— Action item —
From the records below, please return each line that holds the word "computer".

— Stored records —
□ □ □ □ □ □ □

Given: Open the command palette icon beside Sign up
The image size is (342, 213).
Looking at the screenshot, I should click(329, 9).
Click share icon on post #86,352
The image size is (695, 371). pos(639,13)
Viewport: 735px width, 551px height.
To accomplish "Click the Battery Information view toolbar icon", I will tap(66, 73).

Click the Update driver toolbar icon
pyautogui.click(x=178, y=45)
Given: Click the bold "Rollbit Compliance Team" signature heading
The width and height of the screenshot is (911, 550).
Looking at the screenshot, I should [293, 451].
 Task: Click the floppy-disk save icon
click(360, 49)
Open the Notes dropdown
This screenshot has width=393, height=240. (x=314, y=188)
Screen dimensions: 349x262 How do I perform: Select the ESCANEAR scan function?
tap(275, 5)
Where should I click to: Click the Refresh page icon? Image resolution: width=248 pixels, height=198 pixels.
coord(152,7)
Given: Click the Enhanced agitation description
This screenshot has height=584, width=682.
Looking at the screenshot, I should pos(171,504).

□ □ □ □ □ □ □

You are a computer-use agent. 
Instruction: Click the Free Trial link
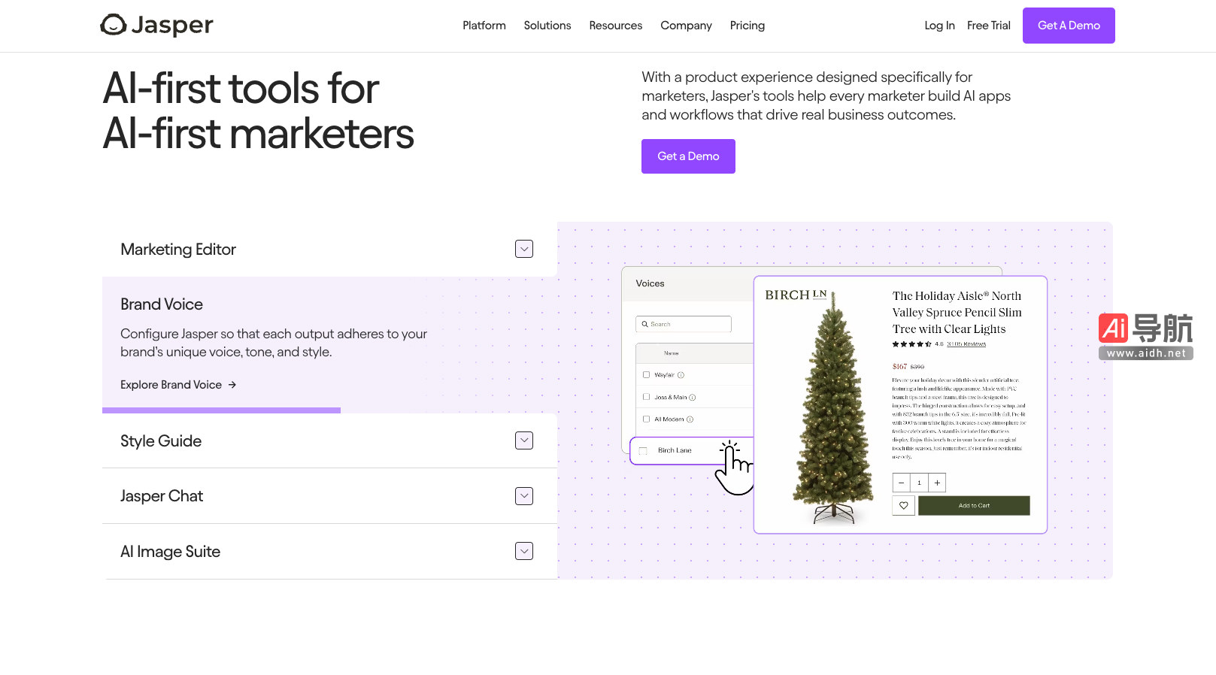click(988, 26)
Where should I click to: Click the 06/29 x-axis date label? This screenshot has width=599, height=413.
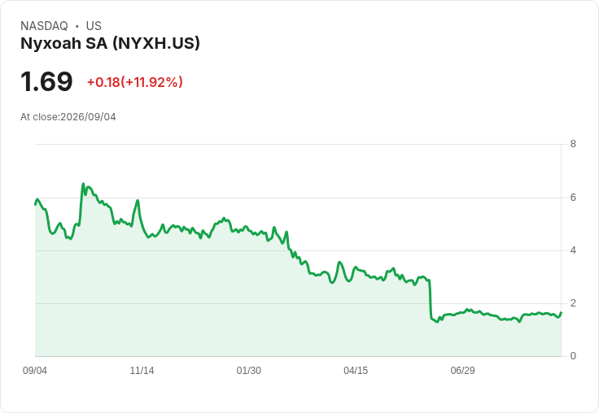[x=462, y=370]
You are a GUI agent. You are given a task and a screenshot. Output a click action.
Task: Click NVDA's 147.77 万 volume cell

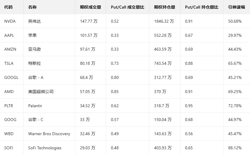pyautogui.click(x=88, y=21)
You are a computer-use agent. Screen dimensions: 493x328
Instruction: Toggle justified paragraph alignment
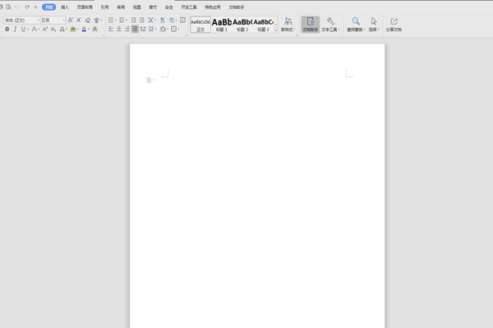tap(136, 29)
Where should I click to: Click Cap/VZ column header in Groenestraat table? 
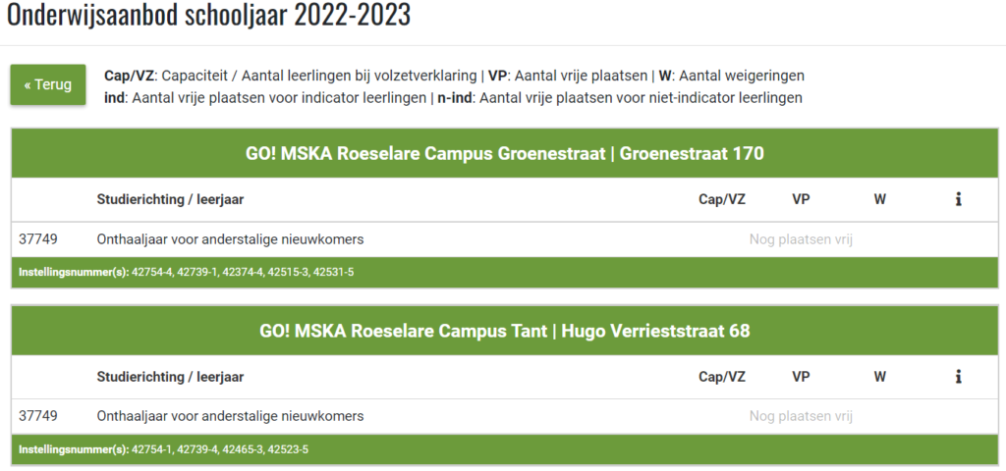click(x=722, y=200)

□ □ □ □ □ □ □

— Result of the exercise —
You are a computer-use agent. 
You are a computer-use agent. Screen dimensions: 493x328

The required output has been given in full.